Your mentioning of Minny is quite interesting. I wrote them off for a couple years now, but they do deserve a second look. Who do you think comes out on top of the Northwest Division?


----------



## xray (Feb 21, 2005)

edwardcyh said:


> Your mentioning of Minny is quite interesting. I wrote them off for a couple years now, but they do deserve a second look. Who do you think comes out on top of the Northwest Division?


I like the Nuggets, but the 'experts' (my uncle used to say an ex was "a has-been", and a spert was a drop under pressure) say they were in such disaray at the end of last season they have no chance.


----------



## edwardcyh (Dec 13, 2005)

bray1967 said:


> I like the Nuggets, but the 'experts' (my uncle used to say an ex was "a has-been", and a spert was a drop under pressure) say they were in such disaray at the end of last season they have no chance.


The nugs lost a heck of a lot of talent and gained NONE....

But the division is so.... (can't quite think of an appropriate word)... that they'll probably take it.

UTA has a pretty good squad there, so I might keep an eye on them as well.


----------



## xray (Feb 21, 2005)

edwardcyh said:


> *UTA* has a pretty good squad there, so I might keep an eye on them as well.


University of Texas at Austin...yeah, they're ok. :biggrin:


----------



## Ninjatune (May 1, 2006)

University of Texas at Arlington has a pretty weak squad, I wouldn't worry too much about them bursting into the NBA and taking the Western Conf by storm.


----------



## edwardcyh (Dec 13, 2005)

Ninjatune said:


> University of Texas at Arlington has a pretty weak squad, I wouldn't worry too much about them bursting into the NBA and taking the Western Conf by storm.

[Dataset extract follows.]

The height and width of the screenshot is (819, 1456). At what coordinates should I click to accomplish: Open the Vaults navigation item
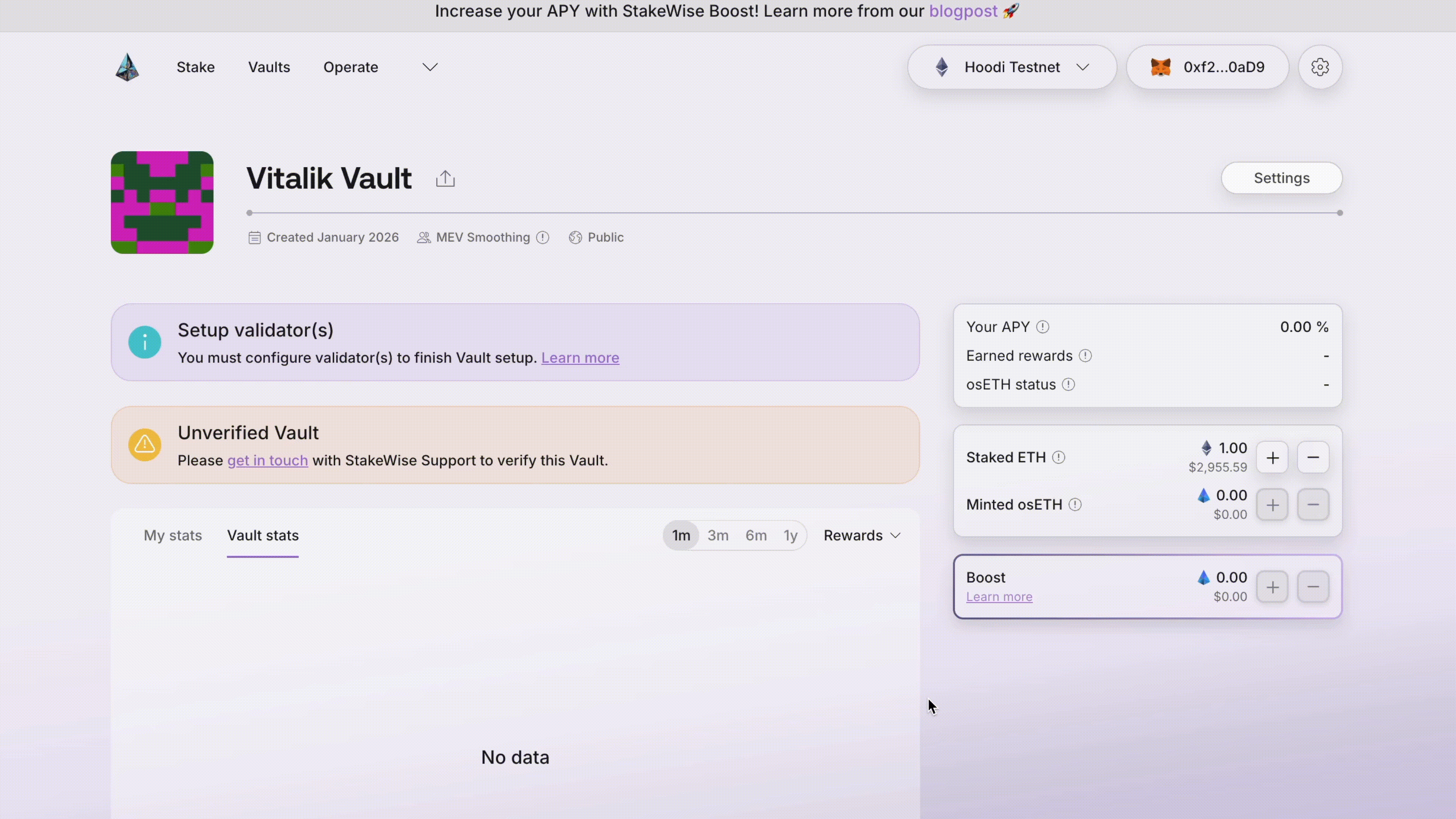[x=269, y=67]
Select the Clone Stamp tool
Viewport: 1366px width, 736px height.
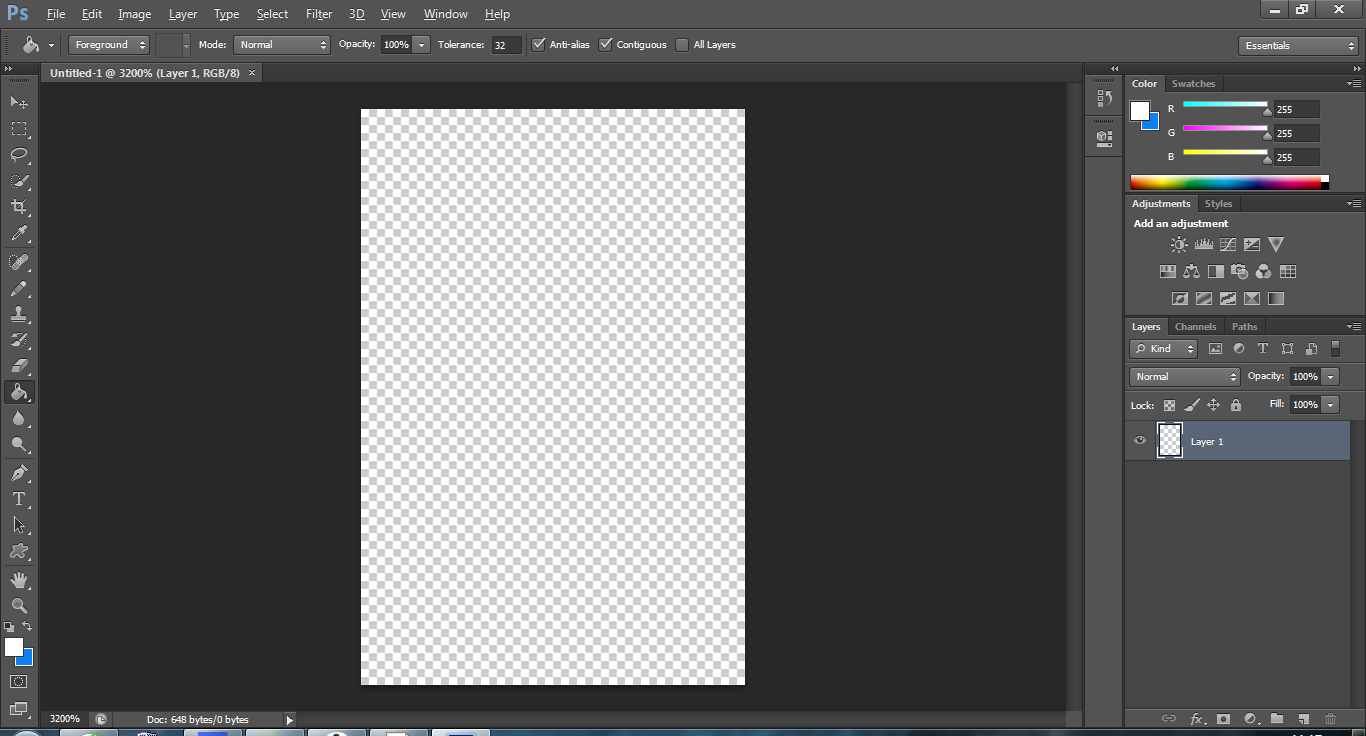coord(19,314)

LOL... how about the Collin County Community College squad? :biggrin:


----------



## Ninjatune (May 1, 2006)

Too many C's for me........


----------



## Saint Baller (May 3, 2006)

Minny looks great, I'd also like to throw in the Warriors.


----------



## Dre (Jun 20, 2003)

edwardcyh said:


> With the pre-season starting tonight for the Mavs, let's try and predict the unpredictable. :biggrin:
> 
> 
> For me, the two surprises will be.....
> ...


Neither team is a surprise at all really. Nelson is a HOF coach, and Paul is everyone's goldenboy. 

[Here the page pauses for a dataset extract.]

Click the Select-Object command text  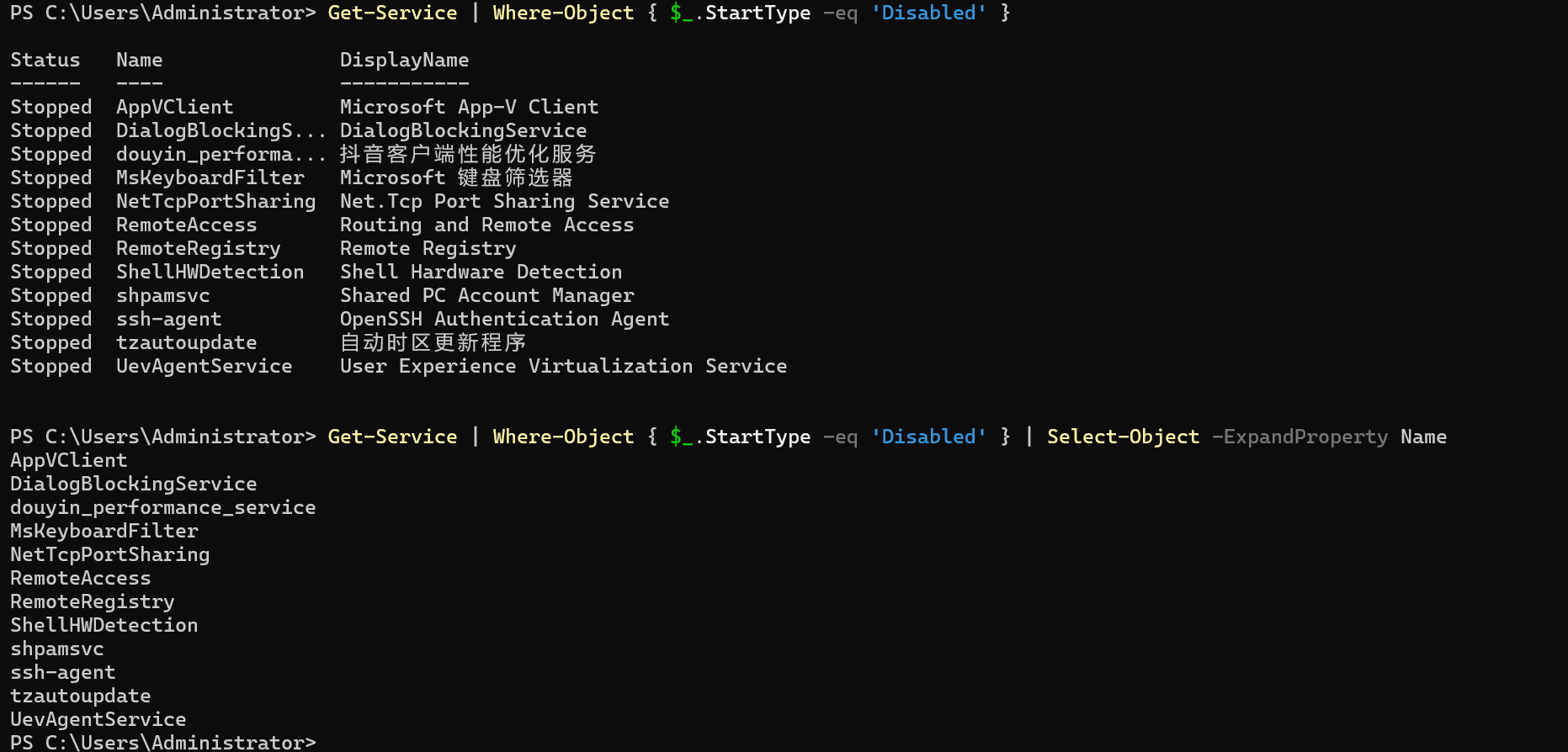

The team to watch is Sacramento. Their progress this year will prove how much impact Artest and Wells truly had on the team last year.


----------



## cpawfan (Jun 20, 2004)

edwardcyh said:


> The nugs lost a heck of a lot of talent and gained NONE....
> 
> But the division is so.... (can't quite think of an appropriate word)... that they'll probably take it.
> 
> UTA has a pretty good squad there, so I might keep an eye on them as well.


What talent did the Nuggets lose from last season? Buckner left for the Mavs, but he was non-existent in the playoffs. Ruben was traded for Joe Smith.

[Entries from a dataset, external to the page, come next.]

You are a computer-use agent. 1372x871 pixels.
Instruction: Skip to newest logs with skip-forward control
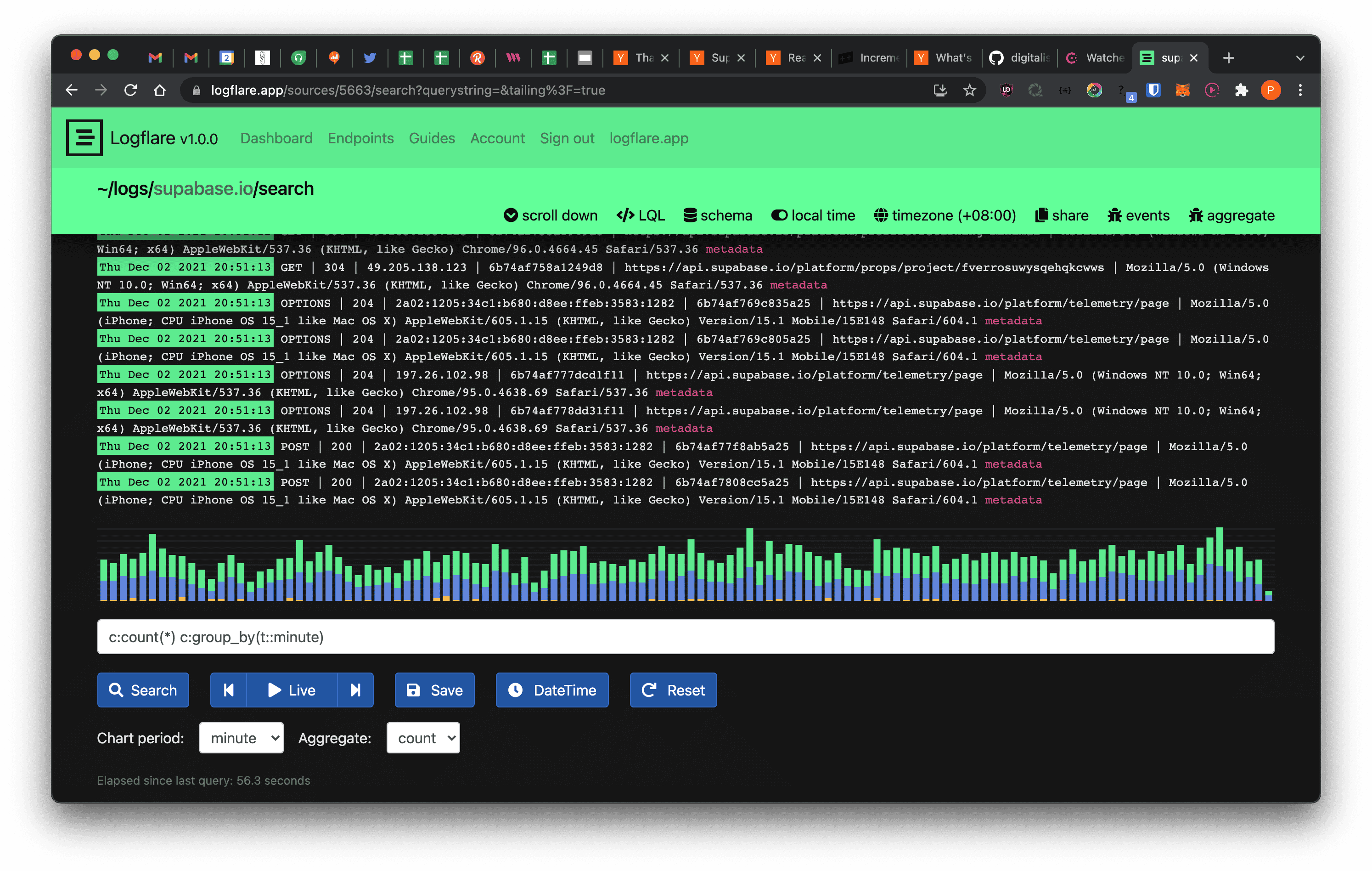coord(355,690)
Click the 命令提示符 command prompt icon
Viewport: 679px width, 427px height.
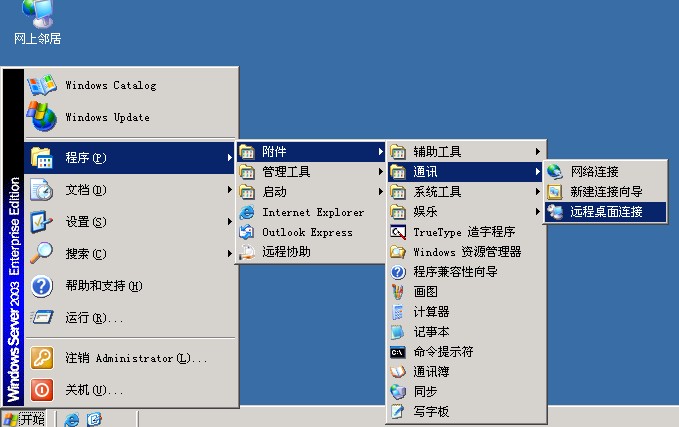[398, 352]
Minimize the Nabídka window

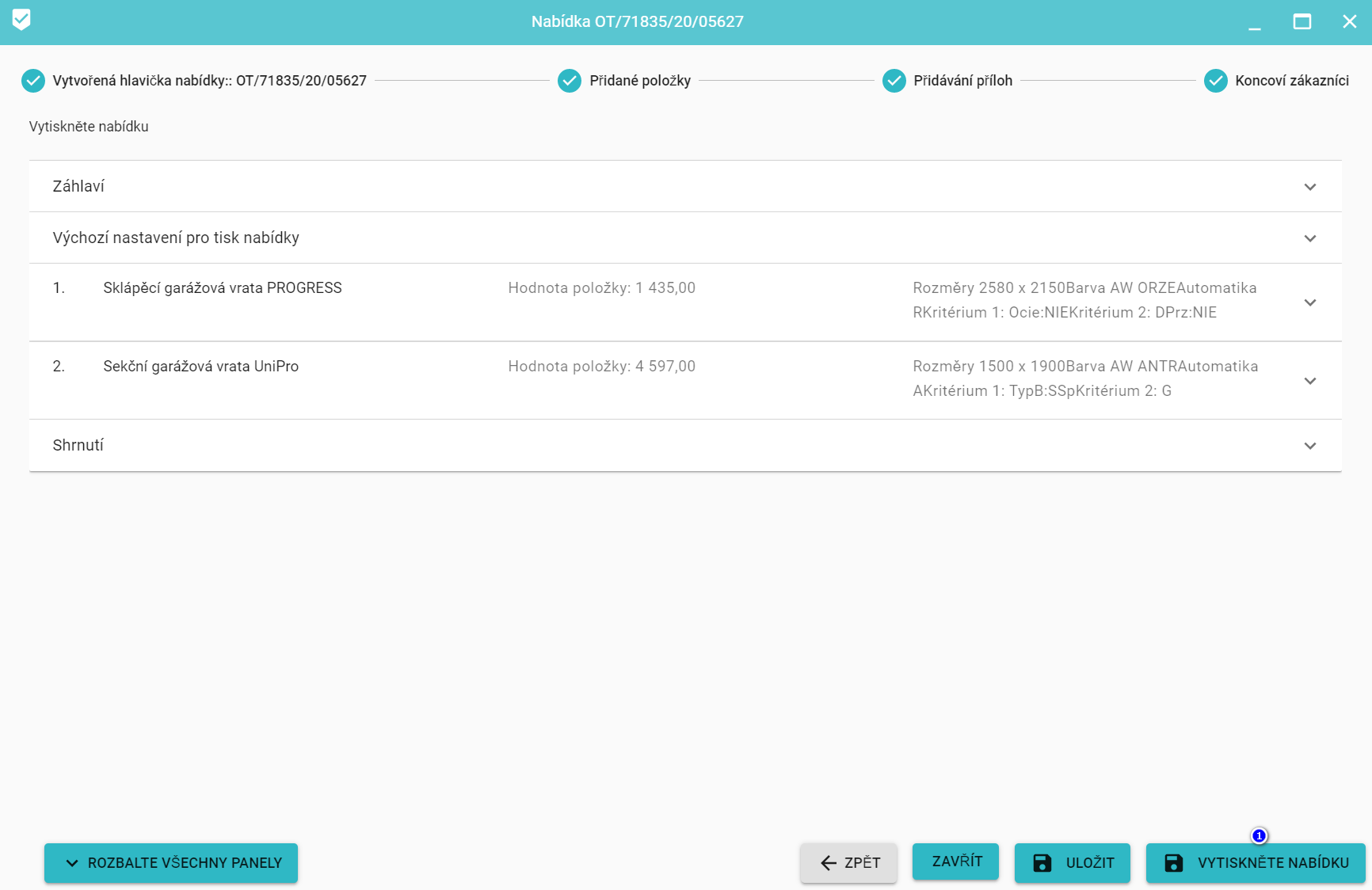click(x=1255, y=22)
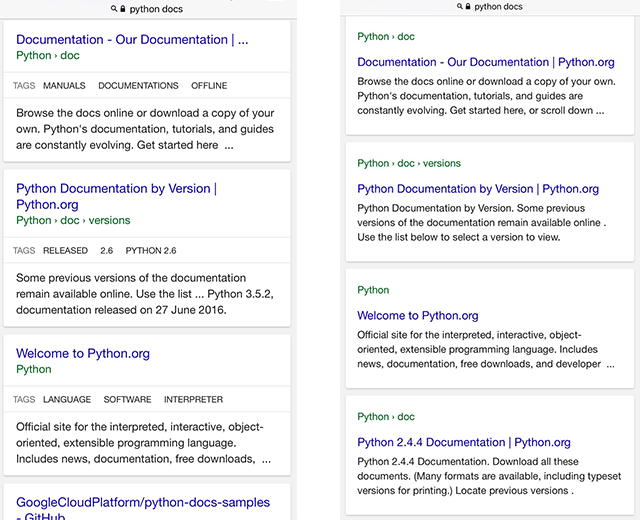Choose the PYTHON 2.6 tag
Image resolution: width=640 pixels, height=520 pixels.
151,251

Adding JR Smith and Yakhouba Diawara is very nice upgrade. Don't sleep on Diawara's defense as it is at least equal to Ruben's and Buck's.


----------



## edwardcyh (Dec 13, 2005)

cpawfan said:


> What talent did the Nuggets lose from last season? Buckner left for the Mavs, but he was non-existent in the playoffs. Ruben was traded for Joe Smith.
> 
> Adding JR Smith and Yakhouba Diawara is very nice upgrade. Don't sleep on Diawara's defense as it is at least equal to Ruben's and Buck's.


You are right.... Nugs technically haven't lost K-Mart yet. :biggrin:


----------



## cpawfan (Jun 20, 2004)

edwardcyh said:


> You are right.... Nugs technically haven't lost K-Mart yet. :biggrin:


All of the insider reports out of camp are very good about him (knee, play, teamwork, etc). But then again, I'm amongst the Kenyon haters so why bother explaining it.


----------



## xray (Feb 21, 2005)

cpawfan said:


> All of the insider reports out of camp are very good about him (knee, play, teamwork, etc). But then again, I'm amongst the Kenyon haters so why bother explaining it.


That's cool - free your mind. :meditate:


----------



## Floods (Oct 25, 2005)

Hornets


----------



## edwardcyh (Dec 13, 2005)

Just a little bump....

Utah is pretty amazing this year. Hopefully they'll stay healthy throughout the season.

Both GSW and NOK are 7-3, better record than our mavs....

DEN is looking.... a little down.


----------



## AK-47 (Jul 7, 2005)

edwardcyh said:


> UTA has a pretty good squad there, so I might keep an eye on them as well.





edwardcyh said:


> Just a little bump....
> 
> Utah is pretty amazing this year. Hopefully they'll stay healthy throughout the season.
> 
> ...


Well, you predicted it, good job.


----------



## croco (Feb 14, 2005)

Well, I didn't expect the Jazz to be that good, but they really look for real.


----------



## xray (Feb 21, 2005)

edwardcyh said:


> .... Nugs technically haven't lost K-Mart yet. :biggrin:


Check that.


----------